Ad essere conformi al Regolamento Edilizio, solo 3 impianti su 17: l’A.S. Appio srl, il Circolo Canottieri Lazio e il Real Sporting Village.
Non è difficile immaginarsi allora l’effetto a catena per gli altri 13 impianti (dichiarati dallo stesso Rinaldi non conformi al Regolamento Edilizio Comunale e su cui lo stesso Rinaldi ha forzato la mano andando in deroga), qualora il Salaria Sport Village venisse salvato o dal Consiglio di Stato, che si esprimerà il 30 giugno, o da una richiesta di acquisizione a Patrimonio pubblico in caso di conferma del riconoscimento dell’abuso. Premesso che i costi di gestione delle piscine sono esorbitanti e che le casse comunali non si possono permettere neanche una piscina in più delle attuali, in entrambi i casi sopra descritti si finirebbe per perdere definitivamente anche gli oneri concessori dovuti (e mai pagati) dagli impianti privati. Salvarlo dall’abbattimento dunque significa creare un effetto dòmino sugli altri 13.

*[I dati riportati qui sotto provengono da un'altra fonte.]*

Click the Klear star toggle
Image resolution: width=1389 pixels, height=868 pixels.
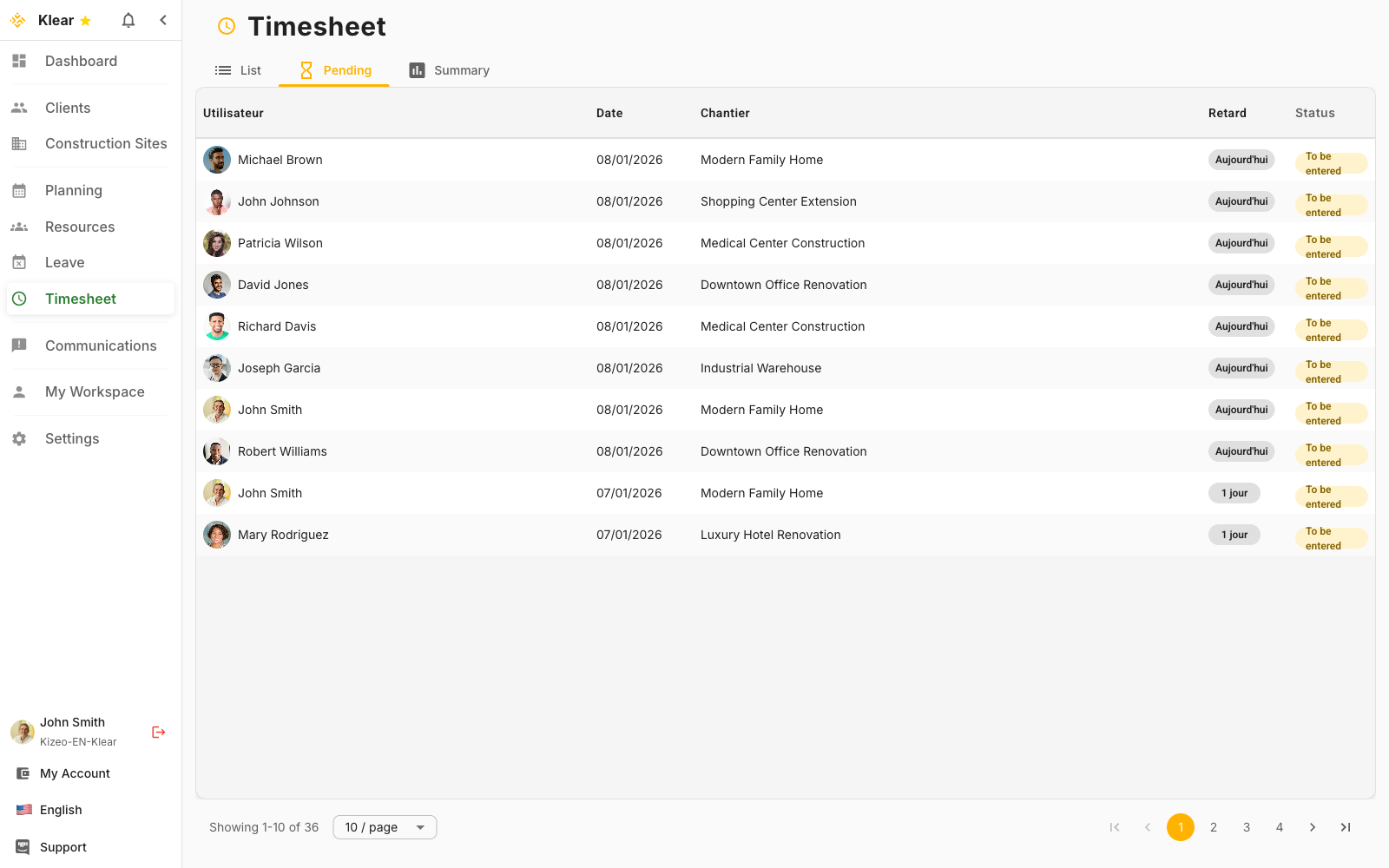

Per altro ci sarebbe da indagare sulla effettiva qualità delle opere realizzate. Sono stati fatti tutti i collaudi? Si conosce il valore reale dei costi sostenuti? Sono presenti i documenti amministrativi e di provenienza del materiale impiegato? A fronte di un vizio occulto c’è possibilità di rivalsa? Considerando che il Consiglio di Stato non stravolgerà la precedente sentenza del TAR, tutte queste domande sono d’obbligo prima di proporre una soluzione di acquisizione a patrimonio pubblico.
PERSEGUIRE CHI NON HA CONTROLLATO
Dunque, il Salaria Sport Village è abusivo perché non ha mai ottenuto un permesso a costruire. E’ stato inoltre realizzato in area esondabile. In entrambi i casi sono mancati i controlli. Da una parte, sono mancati i controlli del Comune di Roma, che non poteva non sapere che lì si stava costruendo senza esser stato interpellato, dall’altra sono mancati i controlli da parte dell’ABT, che non poteva non sapere che il Salaria Sport Village era in Zona ‘A’ ma non era un’opera pubblica.

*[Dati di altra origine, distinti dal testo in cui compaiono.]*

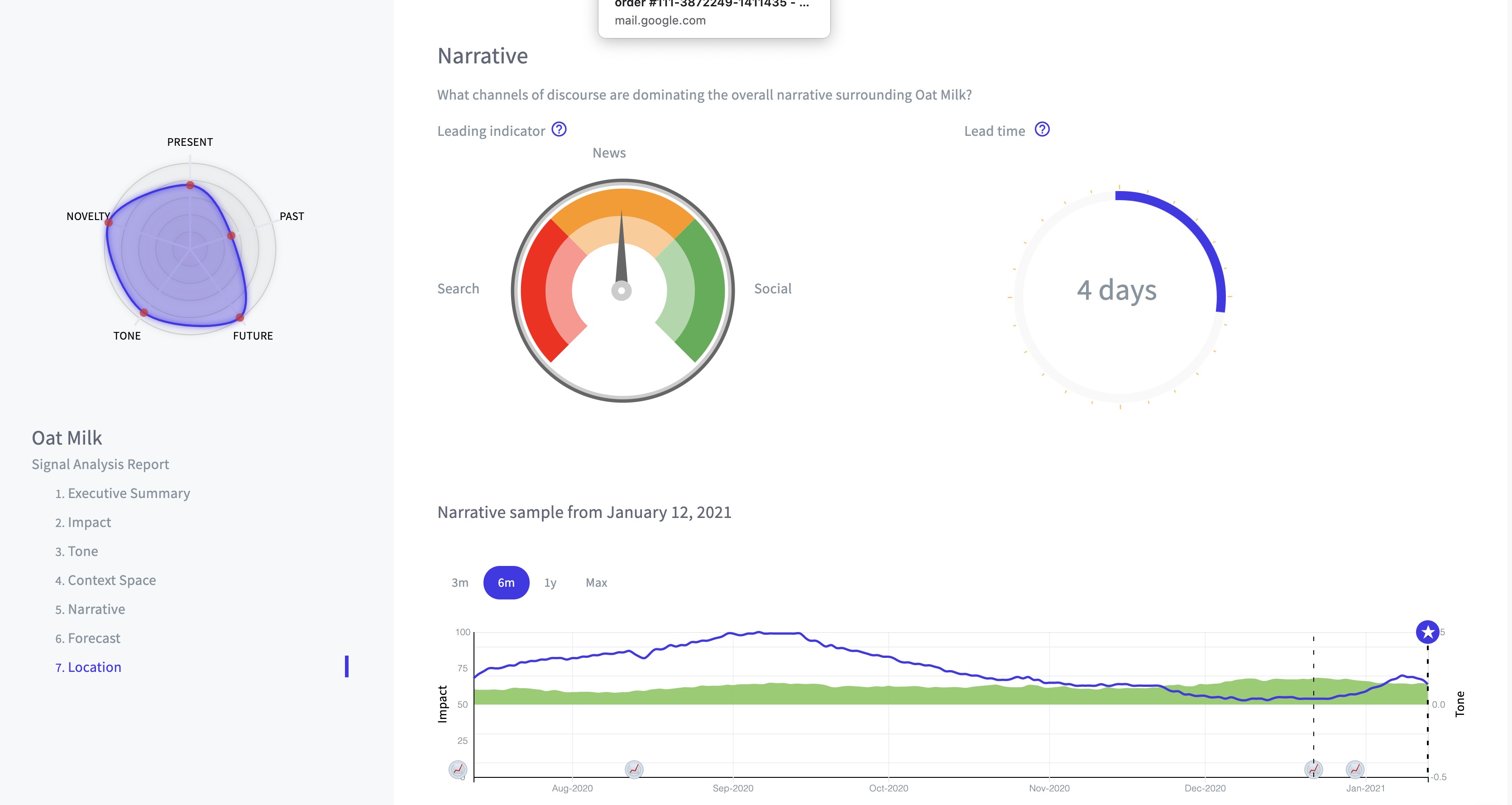This screenshot has height=805, width=1512.
Task: Open the Location section link
Action: coord(94,667)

Per altro, e non è un dettaglio da poco, in quell’area non possono essere realizzate opere spondali di difesa e tantomeno opere di difesa a terra che stravolgerebbero la funzione di quell’area, che ricordo essere una zona dove deve essere consentita la libera attività espansiva delle acque del Tevere per la sicurezza di tutti gli abitanti di Roma.
Per altro chi chiede l’acquisizione a patrimonio pubblico pone un falso problema quando parla della messa in sicurezza dei manufatti del Salaria Sport Village realizzati per i Mondiali di Nuoto: il problema della sicurezza non è in quell’area ma per chi è a valle di quell’area se non lo si abbatte.

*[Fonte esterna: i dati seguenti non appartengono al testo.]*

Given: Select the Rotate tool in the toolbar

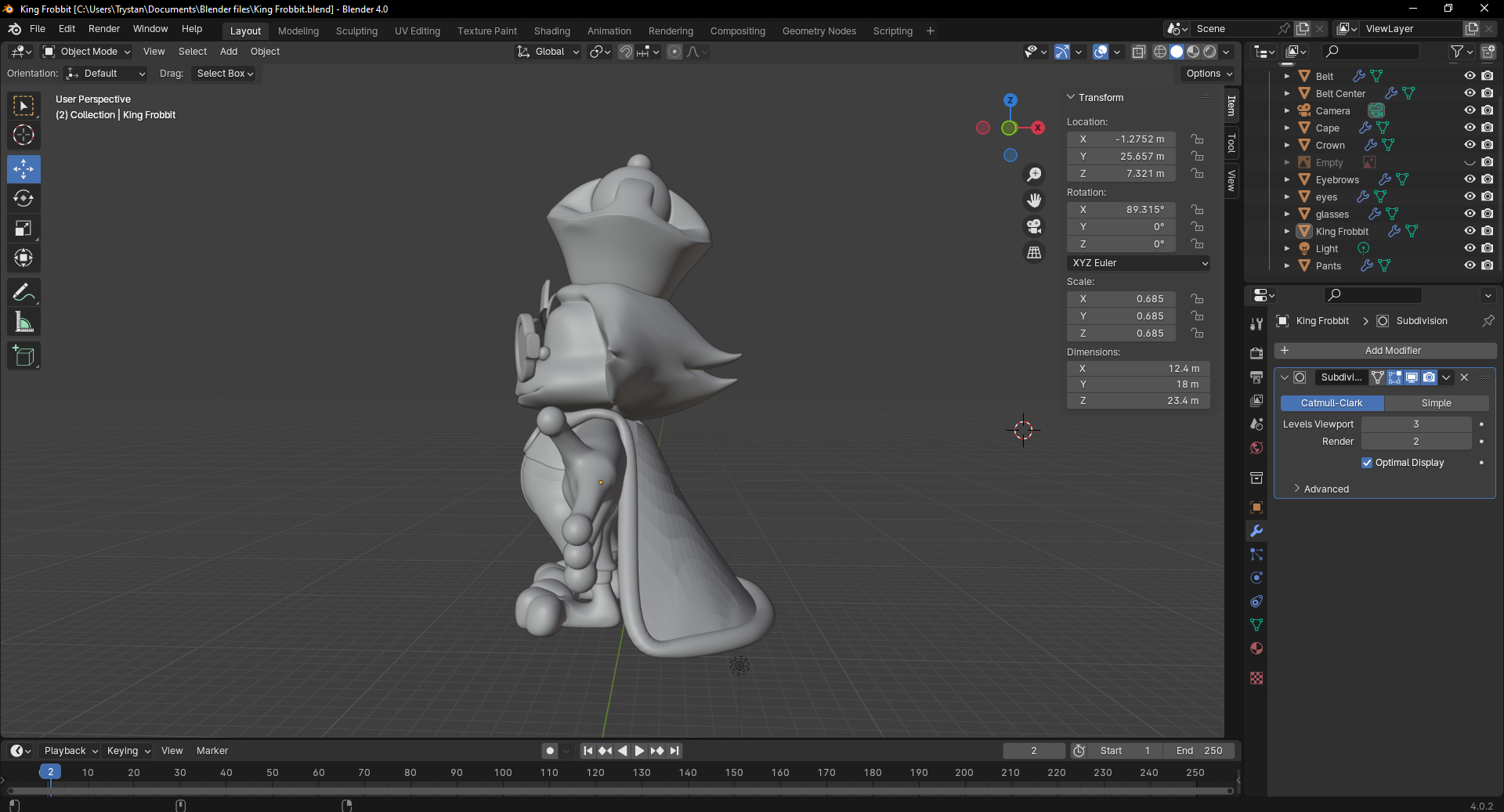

Se il Consiglio di Stato confermasse l’abuso, esiste una terza soluzione oltre a quella dell’abbattimento o dell’acquisizione ? Sì, riconvertire gli impianti ad attività compatibili con l’ambiente e non di intralcio alle esondazioni, eliminando tutte le volumetrie. Qui sì che sarebbe adatto un parco fluviale e non all’Idroscalo di Ostia, come ha proposto il pessimo Alemanno.